Aku mengusap tengkukku yang merinding. Apa yang Ibu katakan di luar perkiraanku. Ternyata Ibu berpikir demikian perihal leluhur. Ibu memang jarang salat, sama sepertiku. Beliau lebih khidmat saat berdoa kepada leluhur daripada berdoa kepada Tuhan. Namun, aku tak habis pikir kenapa bisa-bisanya mereka memiliki pemahaman perihal leluhur sedalam itu? Bahkan, di hati mereka sepertinya leluhur derajatnya lebih tinggi daripada Tuhan. Ini sangat mengerikan.
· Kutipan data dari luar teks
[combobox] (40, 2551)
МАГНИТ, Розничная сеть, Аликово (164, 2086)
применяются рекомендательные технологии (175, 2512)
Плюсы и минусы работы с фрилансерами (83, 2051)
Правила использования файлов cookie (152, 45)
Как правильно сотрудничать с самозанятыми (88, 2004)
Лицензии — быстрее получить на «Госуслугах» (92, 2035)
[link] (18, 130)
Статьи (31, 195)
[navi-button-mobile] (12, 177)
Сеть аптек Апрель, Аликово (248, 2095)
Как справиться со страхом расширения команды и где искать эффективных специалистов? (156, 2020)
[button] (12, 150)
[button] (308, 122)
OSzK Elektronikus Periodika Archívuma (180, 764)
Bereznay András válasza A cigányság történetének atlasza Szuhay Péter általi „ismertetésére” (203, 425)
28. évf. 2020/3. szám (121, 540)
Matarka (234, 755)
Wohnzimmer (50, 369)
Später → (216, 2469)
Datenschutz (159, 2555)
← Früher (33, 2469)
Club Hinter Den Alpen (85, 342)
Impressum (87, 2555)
“Kalau nanti kamu sudah resmi menikah dengan Nek Moyang, pastilah hidup kita berubah. Tidak mungkin Nek Moyang tega melihat hidup keluarga kita seperti keluarga lainnnya. Nek Moyang pasti membuat perbedaan untuk kita, Rad. Nek Moyang akan memberi Bapak jabatan, entah tetap di perkebunan atau malah di pabrik. Nanti, bisa jadi Ibu juga ditawari jabatan lain, misalnya menjadi pengawas pekerja di kebun atau tambak. Hidup Ujong dan Amelia juga pasti dibikin enak oleh Nek Moyang. Apalagi kamu, sudah pasti mendapat fasilitas dan kemewahan. Intinya, Nek Moyang pasti membuat kita terlihat berbeda dari warga biasa.” Ibu terus saja membayangkan khayalannya.
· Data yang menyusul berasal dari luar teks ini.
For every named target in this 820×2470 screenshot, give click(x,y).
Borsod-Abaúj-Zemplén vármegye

“Semoga nanti seperti itu ya, Bu.” Aku menampilkan wajah yang turut bahagia. Padahal, dalam hati aku jijik mendengar apa yang disampaikan Ibu. “Oh ya, Bu, tolong buatkan saya teh manis hangat, Bu. Mungkin minuman itu bisa makin menenangkan saya. Bagaimanapun, saya grogi juga karena tidak lama lagi akan melamar Nek Jasingah.”
Ibu terkekeh. “Itu wajar. Nanti Ibu berdoa kepada leluhur supaya kamu tidak gugup, baik saat lamaran maupun pernikahan,” katanya kemudian.
“Saya perlu teh manis hangat, Bu. Kalau kita mengobrol sambil menikmati minuman hangat, suasana jadi lebih menyenangkan.” Aku tersenyum, sementara gemas sekali karena Ibu tidak lantas mengiakan permintaanku itu.
“Tumben kamu minta dibuatkan teh, biasanya kalau mau minum teh bikin sendiri.” Ibu melihat aku dengan tatapan curiga.
“Ibu tidak perlu curiga. Tolonglah Ibu percaya sama saya.” Aku menatap matanya lurus-lurus. “Begini, Bu. Nanti setelah saya menikah dan tinggal di rumah Nek Jasingah, saya tidak lagi bisa merasakan teh hangat buatan Ibu. Begitu juga Ibu, tidak bisa lagi membuatkan teh untuk saya. Jadi, alangkah—”
“Baik … baik,” sela Ibu sambil mengangguk-angguk. “Ibu paham maksudmu. Ini adalah kesempatan Ibu yang masih bisa mengurusmu, bahkan untuk membuatkan teh. Ini juga kesempatan kamu menikmati teh buatan Ibu yang penuh kasih sayang.” Ibu terkekeh senang.